START SUPPLIED PASSAGE
New Trends Energize Spanish Filmmaking
Big corporations and production players are putting their back behind movies, Movistar Plus, the pay-TV/SVOD arm of telco giant Telefónica, bowed its second original, “Canallas,” at Málaga. A new generation of (often women) filmmakers in Catalonia and now beyond – such as the Basque Ruiz de Azúa – are now making movies often intimately grounded in their immediate reality, breathing authenticity and spangled by knowing psychological detail. Both trends benefit Spain’s big festival presence, the strongest for years at February’s Berlin, with eventual Golden Bear winner “Alcarrás” and Isaki Lacuesta’s “One Year, One Night,” backed by Bambu Producciones and Studiocanal, both screening in competition, and “Lullaby” playing in Panorama. After a strong Berlin showing, “there was a real curiosity to see what is cooking in Spain,” said Saura.
A New Era, Symbolized by the Spain AVS Hub Plan
The Málaga Festival’s Spanish Screenings come just a year after Spain’s government announced in March 2021 that it would plow €1.6 billion ($1.8 billion) into Spain’s audiovisual industries. New early results were seen in Malaga. “Spain’s audiovisual sectors are on fire,” said Luis Cueto, at Spain’s Department of Commerce, speaking at a Malaga round table on Thursday. Just one generation ago, Spanish cinema was regarded with suspicion in Spain’s august financial circles. No more. At the same panel, Arturo Azcorra of Spain’s Telecommunications Ministry announced €30 million ($33 million) in new incentives, largely for high-tech innovation, such as VFX prototypes, animation and AI production technology. Cueto presented an ambitious Spain AVS Hub website. Round table speakers took 100 minutes to drill down on newly expanded financial instruments planned for Spain’s film and TV. One would see the country’s ICO state bank discounting pre-buys from not only public broadcaster RTVE but also the country’s commercial networks and platforms.
END SUPPLIED PASSAGE
START EXTRACTED INFORMATION
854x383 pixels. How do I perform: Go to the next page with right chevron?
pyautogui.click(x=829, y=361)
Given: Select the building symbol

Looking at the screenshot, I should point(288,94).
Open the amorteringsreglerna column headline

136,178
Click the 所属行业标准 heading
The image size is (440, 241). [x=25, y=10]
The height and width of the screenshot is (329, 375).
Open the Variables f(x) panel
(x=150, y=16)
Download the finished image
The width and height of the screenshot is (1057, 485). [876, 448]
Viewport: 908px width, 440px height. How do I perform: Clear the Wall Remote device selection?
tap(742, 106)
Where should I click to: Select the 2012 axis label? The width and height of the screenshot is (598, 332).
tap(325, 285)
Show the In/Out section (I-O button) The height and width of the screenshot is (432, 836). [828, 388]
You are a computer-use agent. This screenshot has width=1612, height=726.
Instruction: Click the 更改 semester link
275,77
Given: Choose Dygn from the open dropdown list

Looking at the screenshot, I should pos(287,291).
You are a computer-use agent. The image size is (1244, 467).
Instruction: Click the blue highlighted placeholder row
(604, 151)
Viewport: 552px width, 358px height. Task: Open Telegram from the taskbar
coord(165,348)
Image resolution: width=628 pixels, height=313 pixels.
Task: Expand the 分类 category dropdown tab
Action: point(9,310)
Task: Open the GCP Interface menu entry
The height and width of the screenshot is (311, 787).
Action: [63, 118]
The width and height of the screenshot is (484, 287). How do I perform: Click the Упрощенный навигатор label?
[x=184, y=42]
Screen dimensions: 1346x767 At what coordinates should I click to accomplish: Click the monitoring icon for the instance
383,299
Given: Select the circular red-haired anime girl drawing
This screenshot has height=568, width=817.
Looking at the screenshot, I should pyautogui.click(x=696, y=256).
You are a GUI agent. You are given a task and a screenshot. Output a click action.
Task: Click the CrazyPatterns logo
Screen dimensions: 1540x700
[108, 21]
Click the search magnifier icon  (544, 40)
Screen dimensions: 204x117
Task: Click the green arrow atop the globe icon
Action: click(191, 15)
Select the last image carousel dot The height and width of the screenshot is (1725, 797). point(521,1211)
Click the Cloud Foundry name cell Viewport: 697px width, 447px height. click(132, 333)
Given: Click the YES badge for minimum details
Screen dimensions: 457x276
END EXTRACTED INFORMATION
Carry on with the article on Spanish filmmaking, picking up after its final sentence. The entries above bear no relation to the article on Spanish filmmaking.

Regulation: The Gamechanger
Broadly speaking, the AVS hub can go two ways, using enhanced financing to power established industry initiatives to another level, or via regulation. The former was seen this week at Series Mania, where Spain’s ICEX presented a Next from Spain series showcase, as well as a case study and buyers’ breakfast. The scale of the ICEX spread was only matched by France and Finland. The latter option was tabled at Málaga when the Spain Film Commission, Profilm line producers’ body and the ALIA service sector assn. called on the Spanish government to raise caps on tax breaks for international shoots in Spain from €10 million ($11 million) to €3o million ($33 million) per title. That hike would ensure that more mega-shoots came to Spain, said the SFC’s Carlos Rosado.
Malaga’s TV Heft Grows
Malaga may not have had many more drama series this year. Their weight, however, means that the festival is gaining an ever larger TV heft. One of the best new movies at Málaga this year, for example, may have been “Rapa,” a six-part series marking Movistar Plus and prodco Portocabo’s follow-up to “Hierro,” the platform’s most-watched series of 2021. “I don’t really distinguish between film and TV,” “Hierro” and “Rapa” creator Pepe Coira told Variety. Teetering between cosy rural murder mystery and far darker Latino noir, the series is superbly and pointedly shot. Cast is led by Javier Cámara, star of Almodóvar’s arguably best film, “Talk to Her.” “Rapa” will be brought onto the market by Beta Film at MipTV.